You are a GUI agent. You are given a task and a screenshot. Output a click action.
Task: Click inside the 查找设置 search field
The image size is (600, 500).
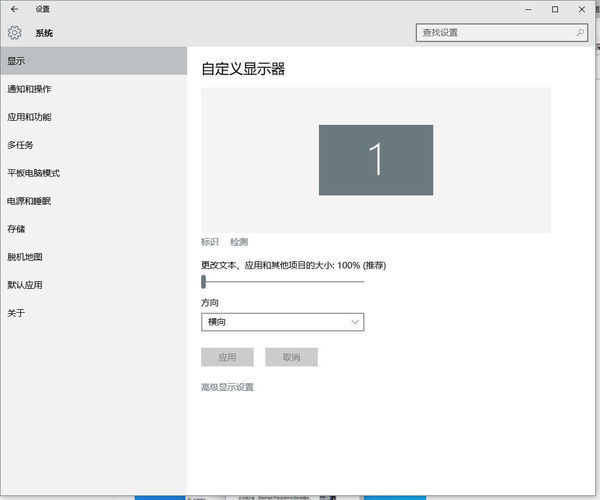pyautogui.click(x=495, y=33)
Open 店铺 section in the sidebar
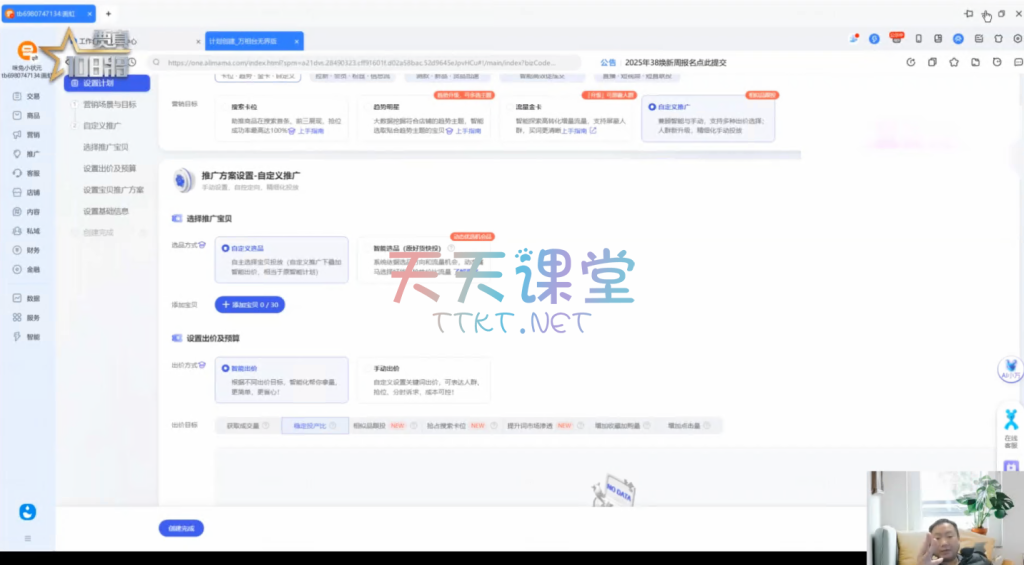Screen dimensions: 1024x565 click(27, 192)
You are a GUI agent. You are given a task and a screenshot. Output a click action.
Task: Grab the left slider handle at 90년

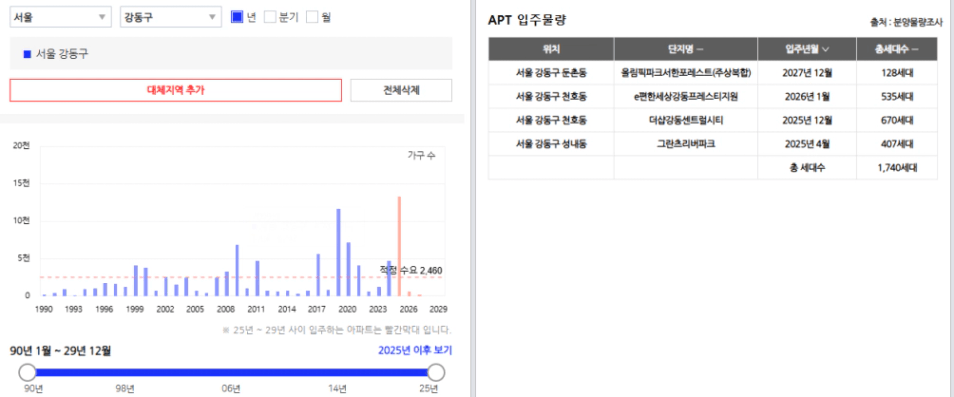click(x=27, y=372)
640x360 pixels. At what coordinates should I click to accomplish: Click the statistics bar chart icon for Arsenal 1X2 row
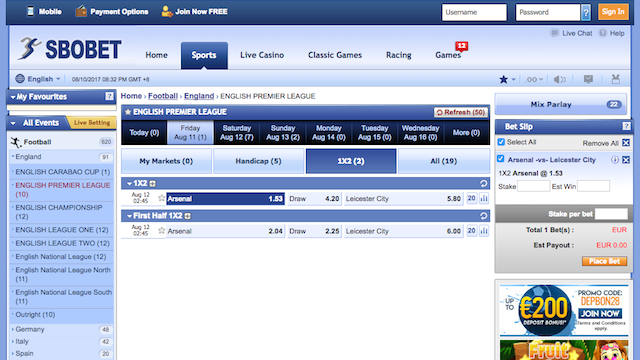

· · ·

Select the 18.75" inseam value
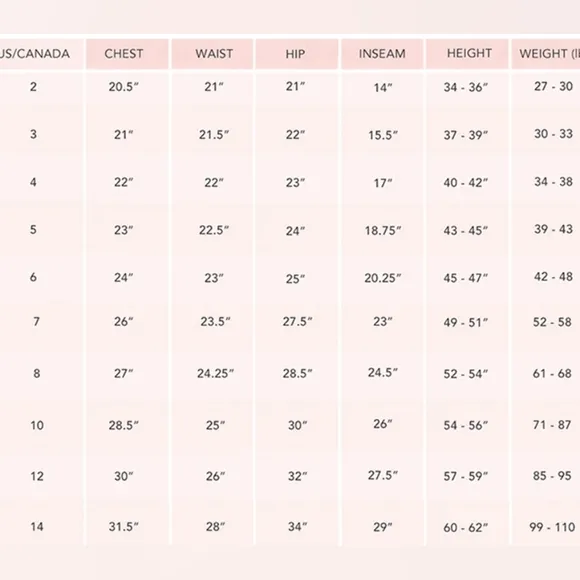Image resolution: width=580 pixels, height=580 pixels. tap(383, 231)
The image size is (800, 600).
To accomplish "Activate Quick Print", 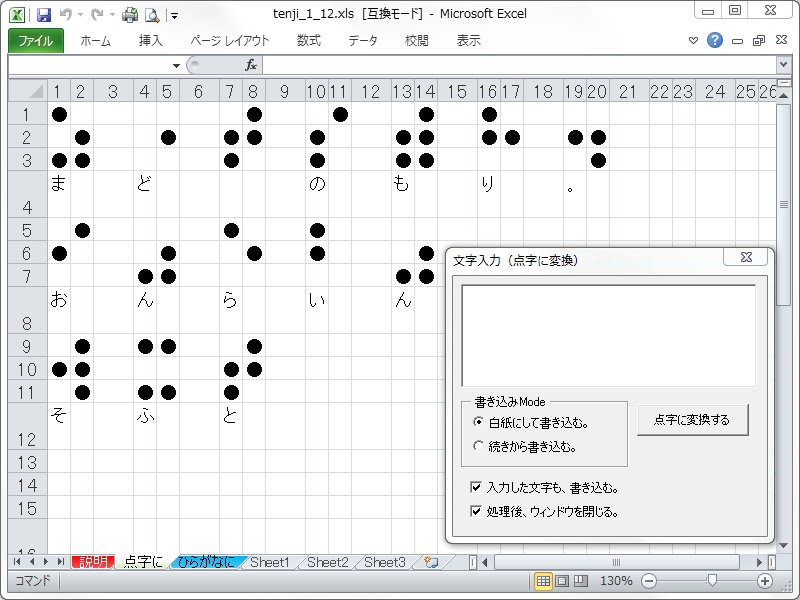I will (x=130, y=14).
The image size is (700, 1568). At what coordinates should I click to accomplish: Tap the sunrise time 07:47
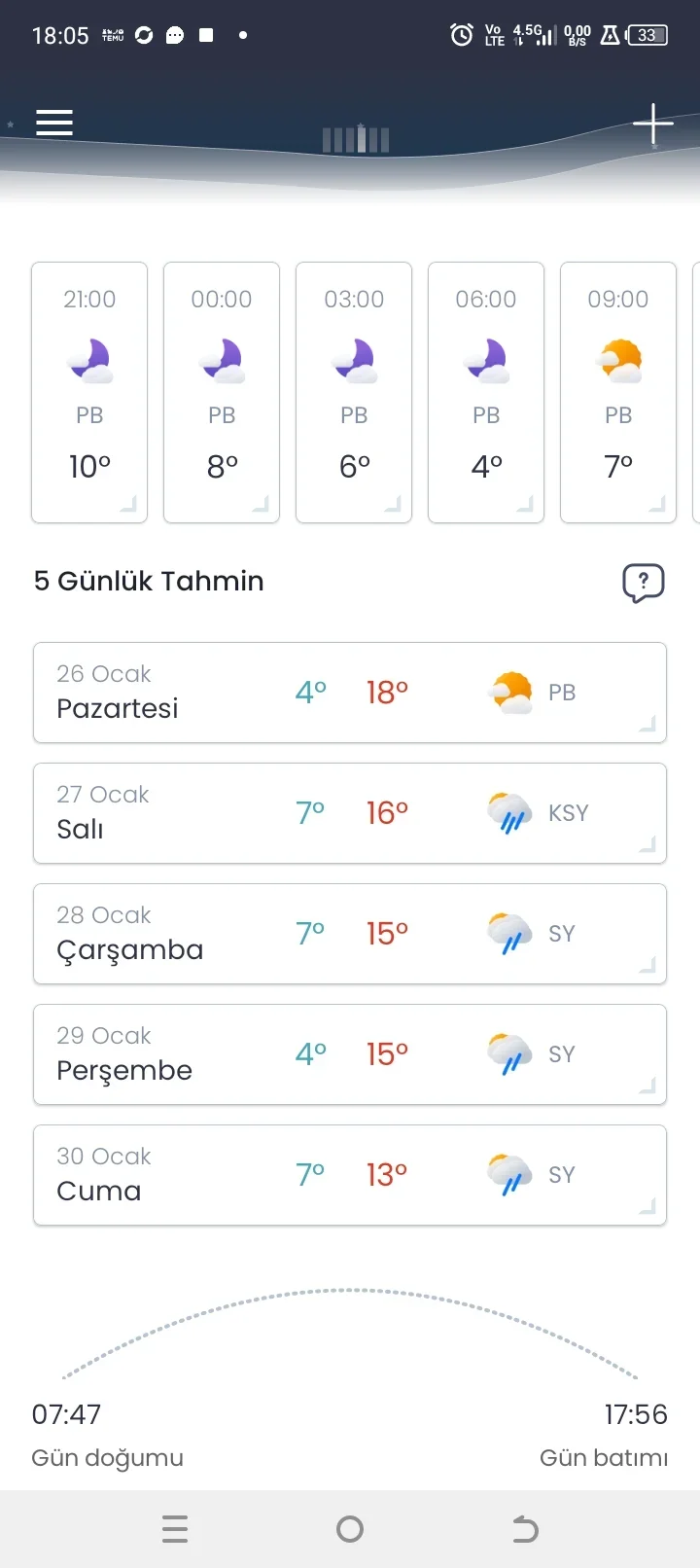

· · ·

Could you copy every line from the records that mentions the word "should"?

640x360 pixels. At what coordinates should I click to accomplish: Click the statistics bar chart icon for Arsenal 1X2 row
The image size is (700, 1568). At what coordinates should I click to accomplish: Tap the sunrise time 07:47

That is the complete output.